Work required: Exactly and only the lines from the line holding "Click the Eslatmalar bell icon in sidebar" to the end of the records should be reproduced. Leave pictures out.

(Dataset excerpts)
====================
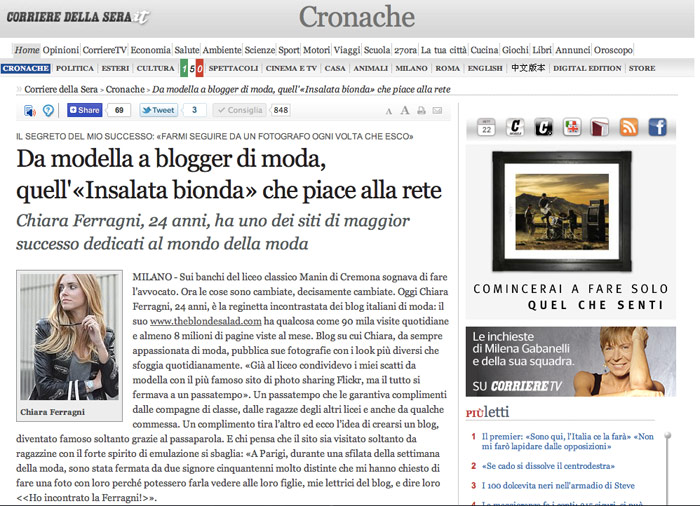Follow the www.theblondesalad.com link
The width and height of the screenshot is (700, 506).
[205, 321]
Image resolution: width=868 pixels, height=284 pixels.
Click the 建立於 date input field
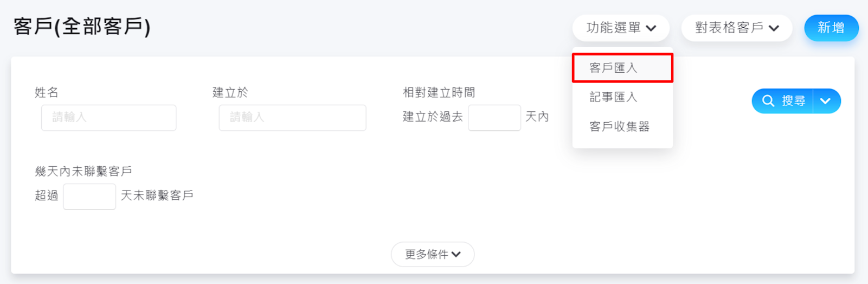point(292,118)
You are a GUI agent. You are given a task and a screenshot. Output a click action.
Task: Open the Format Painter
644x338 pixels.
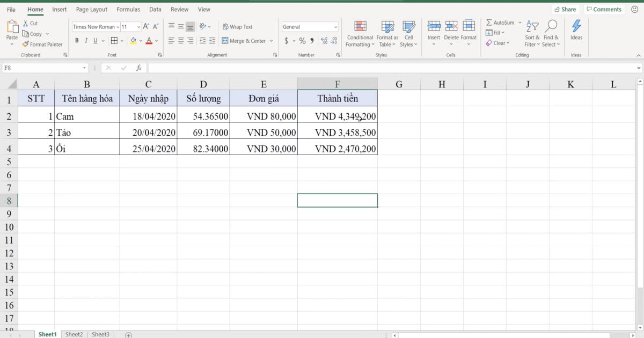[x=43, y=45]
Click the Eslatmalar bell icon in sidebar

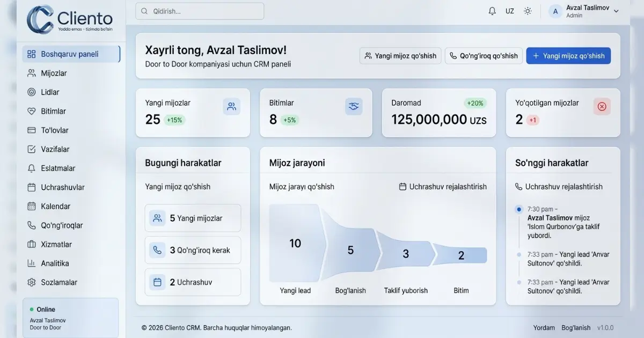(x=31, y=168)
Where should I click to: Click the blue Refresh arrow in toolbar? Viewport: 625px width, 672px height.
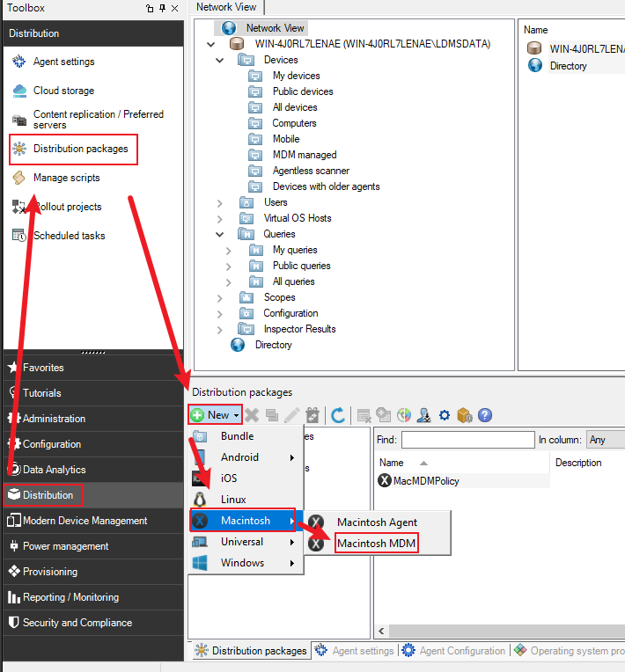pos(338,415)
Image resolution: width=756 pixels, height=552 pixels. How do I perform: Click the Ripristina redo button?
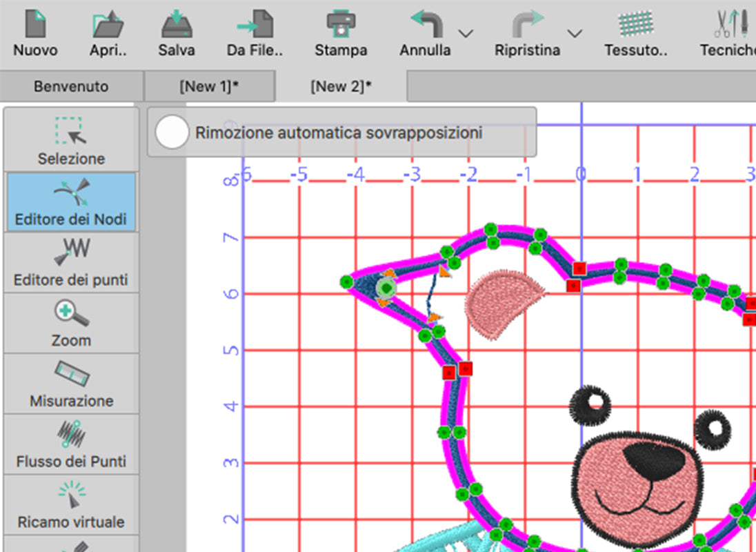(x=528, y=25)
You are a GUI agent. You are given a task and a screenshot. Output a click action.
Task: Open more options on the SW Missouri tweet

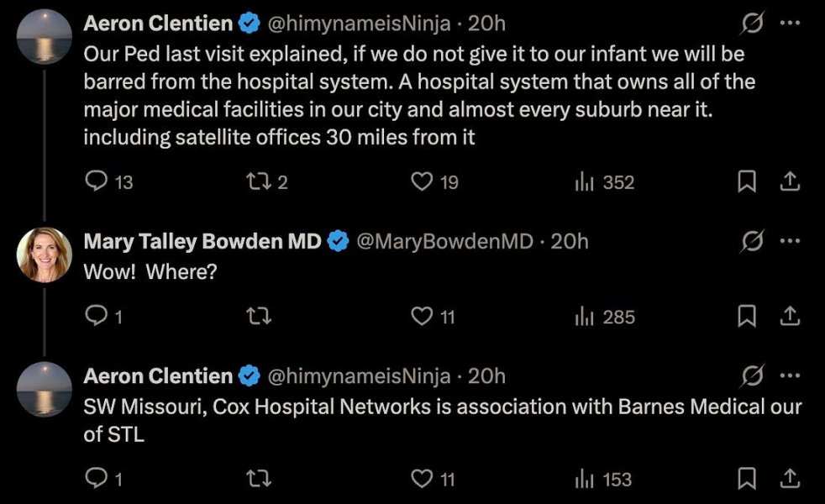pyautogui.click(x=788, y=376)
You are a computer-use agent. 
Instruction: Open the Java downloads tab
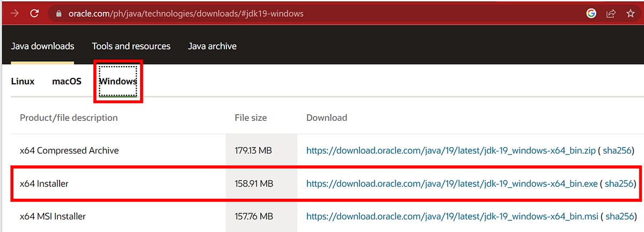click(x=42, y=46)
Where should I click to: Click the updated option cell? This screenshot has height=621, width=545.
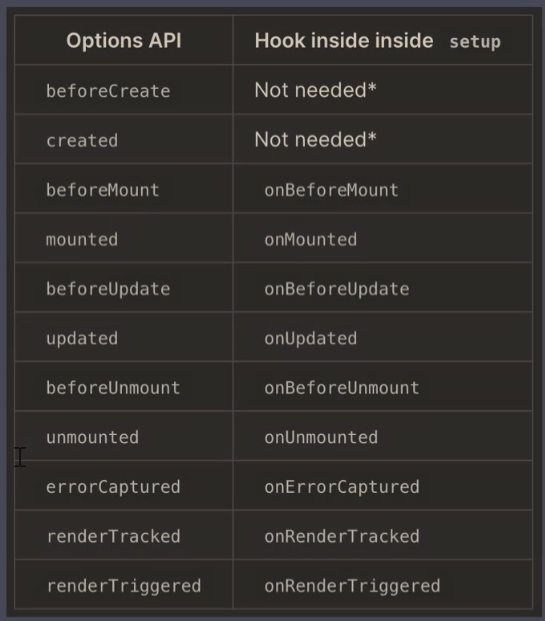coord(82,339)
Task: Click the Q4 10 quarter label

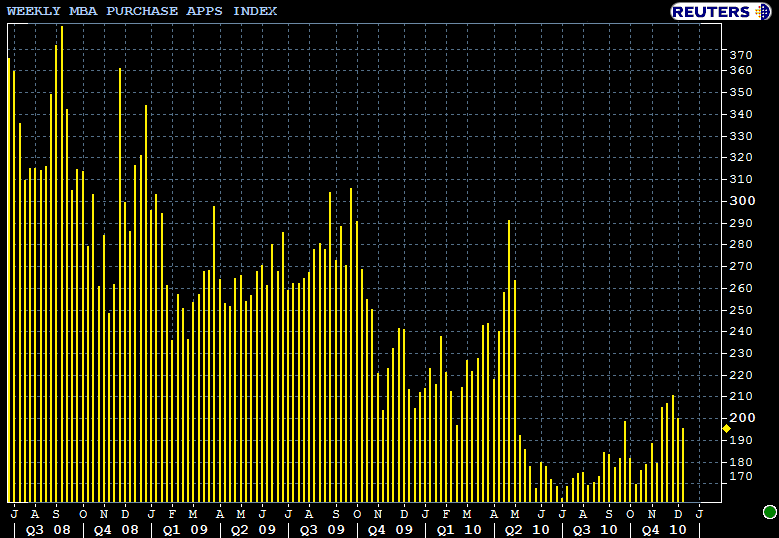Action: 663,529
====================
Reply:
Click the Eslatmalar bell icon in sidebar

(x=31, y=168)
Where should I click to: Click the blue Refresh arrow in toolbar? Viewport: 625px width, 672px height.
pos(338,415)
Image resolution: width=756 pixels, height=552 pixels. How do I perform: Click the Ripristina redo button?
(x=528, y=25)
You are a GUI agent. You are given a task and a screenshot. Output a click action.
Task: Open more options on the SW Missouri tweet

pyautogui.click(x=788, y=376)
You are a computer-use agent. 
Instruction: Open the Java downloads tab
click(x=42, y=46)
Where should I click to: Click the updated option cell? This screenshot has height=621, width=545.
coord(82,339)
Task: Click the Q4 10 quarter label

Action: 663,529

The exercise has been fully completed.